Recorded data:
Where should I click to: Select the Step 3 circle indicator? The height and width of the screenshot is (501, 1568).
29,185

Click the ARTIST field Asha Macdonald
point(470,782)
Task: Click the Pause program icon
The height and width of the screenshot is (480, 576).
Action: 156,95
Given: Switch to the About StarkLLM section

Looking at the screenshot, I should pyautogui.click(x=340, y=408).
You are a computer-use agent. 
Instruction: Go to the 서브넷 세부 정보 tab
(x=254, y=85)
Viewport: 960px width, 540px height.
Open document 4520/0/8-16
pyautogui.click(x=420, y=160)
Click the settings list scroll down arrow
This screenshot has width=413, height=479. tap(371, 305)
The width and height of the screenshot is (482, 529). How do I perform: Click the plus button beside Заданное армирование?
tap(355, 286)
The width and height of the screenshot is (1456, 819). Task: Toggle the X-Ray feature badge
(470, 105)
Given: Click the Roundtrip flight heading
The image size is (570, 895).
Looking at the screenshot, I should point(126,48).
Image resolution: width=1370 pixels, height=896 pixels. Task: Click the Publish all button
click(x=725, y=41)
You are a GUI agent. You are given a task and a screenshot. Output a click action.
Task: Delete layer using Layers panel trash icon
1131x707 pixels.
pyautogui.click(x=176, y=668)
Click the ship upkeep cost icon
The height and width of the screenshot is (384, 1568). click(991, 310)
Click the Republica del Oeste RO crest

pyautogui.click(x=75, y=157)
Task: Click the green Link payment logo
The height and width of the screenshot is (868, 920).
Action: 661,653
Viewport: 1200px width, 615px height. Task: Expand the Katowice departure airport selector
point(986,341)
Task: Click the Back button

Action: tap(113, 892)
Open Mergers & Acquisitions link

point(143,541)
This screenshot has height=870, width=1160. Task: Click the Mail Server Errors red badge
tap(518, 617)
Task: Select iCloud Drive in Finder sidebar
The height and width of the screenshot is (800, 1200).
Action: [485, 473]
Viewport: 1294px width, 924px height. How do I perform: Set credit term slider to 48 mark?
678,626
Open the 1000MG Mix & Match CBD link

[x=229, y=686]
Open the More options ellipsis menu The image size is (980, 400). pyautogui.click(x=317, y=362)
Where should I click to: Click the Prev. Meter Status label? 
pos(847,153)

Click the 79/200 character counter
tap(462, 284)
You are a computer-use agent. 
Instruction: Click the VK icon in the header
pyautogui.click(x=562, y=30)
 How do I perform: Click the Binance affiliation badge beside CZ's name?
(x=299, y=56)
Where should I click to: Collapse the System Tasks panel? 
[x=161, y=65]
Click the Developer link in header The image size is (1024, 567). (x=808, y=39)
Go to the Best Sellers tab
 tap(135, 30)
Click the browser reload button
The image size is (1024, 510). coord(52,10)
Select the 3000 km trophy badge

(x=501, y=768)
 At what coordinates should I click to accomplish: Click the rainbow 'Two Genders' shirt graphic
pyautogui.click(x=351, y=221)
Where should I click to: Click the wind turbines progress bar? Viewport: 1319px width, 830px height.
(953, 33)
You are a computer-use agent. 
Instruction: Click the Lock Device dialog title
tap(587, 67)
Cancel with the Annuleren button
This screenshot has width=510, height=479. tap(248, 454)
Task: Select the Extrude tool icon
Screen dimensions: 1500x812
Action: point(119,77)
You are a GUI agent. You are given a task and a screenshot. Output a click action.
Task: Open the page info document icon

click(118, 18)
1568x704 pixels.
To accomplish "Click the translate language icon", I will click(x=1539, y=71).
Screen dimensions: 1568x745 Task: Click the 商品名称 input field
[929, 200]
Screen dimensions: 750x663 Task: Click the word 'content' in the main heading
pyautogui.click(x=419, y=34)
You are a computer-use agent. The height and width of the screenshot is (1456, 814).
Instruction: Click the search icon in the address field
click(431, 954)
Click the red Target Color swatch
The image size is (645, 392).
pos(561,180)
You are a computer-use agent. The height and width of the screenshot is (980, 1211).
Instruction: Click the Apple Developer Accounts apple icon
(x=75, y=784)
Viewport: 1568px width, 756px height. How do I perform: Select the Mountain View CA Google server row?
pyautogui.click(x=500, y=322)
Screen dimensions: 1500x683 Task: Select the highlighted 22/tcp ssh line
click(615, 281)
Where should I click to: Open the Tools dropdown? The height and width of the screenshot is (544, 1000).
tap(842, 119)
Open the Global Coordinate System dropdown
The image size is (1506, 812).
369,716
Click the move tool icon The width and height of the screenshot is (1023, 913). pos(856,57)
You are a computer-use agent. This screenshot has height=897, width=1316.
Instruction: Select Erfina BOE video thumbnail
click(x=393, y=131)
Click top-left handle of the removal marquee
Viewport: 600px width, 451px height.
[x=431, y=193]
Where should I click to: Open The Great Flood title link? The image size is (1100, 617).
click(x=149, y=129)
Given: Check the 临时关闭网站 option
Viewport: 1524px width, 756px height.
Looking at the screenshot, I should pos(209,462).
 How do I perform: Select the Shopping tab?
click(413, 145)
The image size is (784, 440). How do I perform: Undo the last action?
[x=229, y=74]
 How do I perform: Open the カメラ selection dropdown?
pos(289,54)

# Goal of the exercise
Please reproduce each entry exactly as it appears.

# Task solution
Where should I click to: Select the Step 3 circle indicator? The height and width of the screenshot is (501, 1568).
29,185

Click the ARTIST field Asha Macdonald
point(470,782)
Task: Click the Pause program icon
The height and width of the screenshot is (480, 576).
Action: 156,95
Given: Switch to the About StarkLLM section

Looking at the screenshot, I should pyautogui.click(x=340, y=408).
You are a computer-use agent. 
Instruction: Go to the 서브넷 세부 정보 tab
(x=254, y=85)
Viewport: 960px width, 540px height.
Open document 4520/0/8-16
pyautogui.click(x=420, y=160)
Click the settings list scroll down arrow
This screenshot has width=413, height=479. tap(371, 305)
The width and height of the screenshot is (482, 529). How do I perform: Click the plus button beside Заданное армирование?
tap(355, 286)
The width and height of the screenshot is (1456, 819). Task: Toggle the X-Ray feature badge
(470, 105)
Given: Click the Roundtrip flight heading
The image size is (570, 895).
Looking at the screenshot, I should point(126,48).
Image resolution: width=1370 pixels, height=896 pixels. Task: Click the Publish all button
click(x=725, y=41)
You are a GUI agent. You are given a task and a screenshot. Output a click action.
Task: Delete layer using Layers panel trash icon
1131x707 pixels.
pyautogui.click(x=176, y=668)
Click the ship upkeep cost icon
The height and width of the screenshot is (384, 1568). click(991, 310)
Click the Republica del Oeste RO crest

pyautogui.click(x=75, y=157)
Task: Click the green Link payment logo
The height and width of the screenshot is (868, 920).
Action: 661,653
Viewport: 1200px width, 615px height. Task: Expand the Katowice departure airport selector
point(986,341)
Task: Click the Back button

Action: tap(113, 892)
Open Mergers & Acquisitions link

point(143,541)
This screenshot has height=870, width=1160. Task: Click the Mail Server Errors red badge
tap(518, 617)
Task: Select iCloud Drive in Finder sidebar
The height and width of the screenshot is (800, 1200).
Action: [485, 473]
Viewport: 1294px width, 924px height. How do I perform: Set credit term slider to 48 mark?
678,626
Open the 1000MG Mix & Match CBD link

[x=229, y=686]
Open the More options ellipsis menu The image size is (980, 400). pyautogui.click(x=317, y=362)
Where should I click to: Click the Prev. Meter Status label? 
pos(847,153)

Click the 79/200 character counter
tap(462, 284)
You are a computer-use agent. 
Instruction: Click the VK icon in the header
pyautogui.click(x=562, y=30)
 How do I perform: Click the Binance affiliation badge beside CZ's name?
(x=299, y=56)
Where should I click to: Collapse the System Tasks panel? 
[x=161, y=65]
Click the Developer link in header The image size is (1024, 567). (x=808, y=39)
Go to the Best Sellers tab
 tap(135, 30)
Click the browser reload button
The image size is (1024, 510). coord(52,10)
Select the 3000 km trophy badge

(x=501, y=768)
 At what coordinates should I click to accomplish: Click the rainbow 'Two Genders' shirt graphic
pyautogui.click(x=351, y=221)
Where should I click to: Click the wind turbines progress bar? Viewport: 1319px width, 830px height.
(953, 33)
You are a computer-use agent. 
Instruction: Click the Lock Device dialog title
tap(587, 67)
Cancel with the Annuleren button
This screenshot has width=510, height=479. tap(248, 454)
Task: Select the Extrude tool icon
Screen dimensions: 1500x812
Action: point(119,77)
You are a GUI agent. You are given a task and a screenshot. Output a click action.
Task: Open the page info document icon

click(118, 18)
1568x704 pixels.
To accomplish "Click the translate language icon", I will click(x=1539, y=71).
Screen dimensions: 1568x745 Task: Click the 商品名称 input field
[929, 200]
Screen dimensions: 750x663 Task: Click the word 'content' in the main heading
pyautogui.click(x=419, y=34)
You are a computer-use agent. The height and width of the screenshot is (1456, 814).
Instruction: Click the search icon in the address field
click(431, 954)
Click the red Target Color swatch
The image size is (645, 392).
pos(561,180)
You are a computer-use agent. The height and width of the screenshot is (980, 1211).
Instruction: Click the Apple Developer Accounts apple icon
(x=75, y=784)
Viewport: 1568px width, 756px height. How do I perform: Select the Mountain View CA Google server row?
pyautogui.click(x=500, y=322)
Screen dimensions: 1500x683 Task: Select the highlighted 22/tcp ssh line
click(615, 281)
Where should I click to: Open the Tools dropdown? The height and width of the screenshot is (544, 1000).
tap(842, 119)
Open the Global Coordinate System dropdown
The image size is (1506, 812).
369,716
Click the move tool icon The width and height of the screenshot is (1023, 913). pos(856,57)
You are a computer-use agent. This screenshot has height=897, width=1316.
Instruction: Select Erfina BOE video thumbnail
click(x=393, y=131)
Click top-left handle of the removal marquee
Viewport: 600px width, 451px height.
[x=431, y=193]
Where should I click to: Open The Great Flood title link? The image size is (1100, 617).
click(x=149, y=129)
Given: Check the 临时关闭网站 option
Viewport: 1524px width, 756px height.
Looking at the screenshot, I should pos(209,462).
 How do I perform: Select the Shopping tab?
click(413, 145)
The image size is (784, 440). How do I perform: Undo the last action?
[x=229, y=74]
 How do I perform: Open the カメラ selection dropdown?
pos(289,54)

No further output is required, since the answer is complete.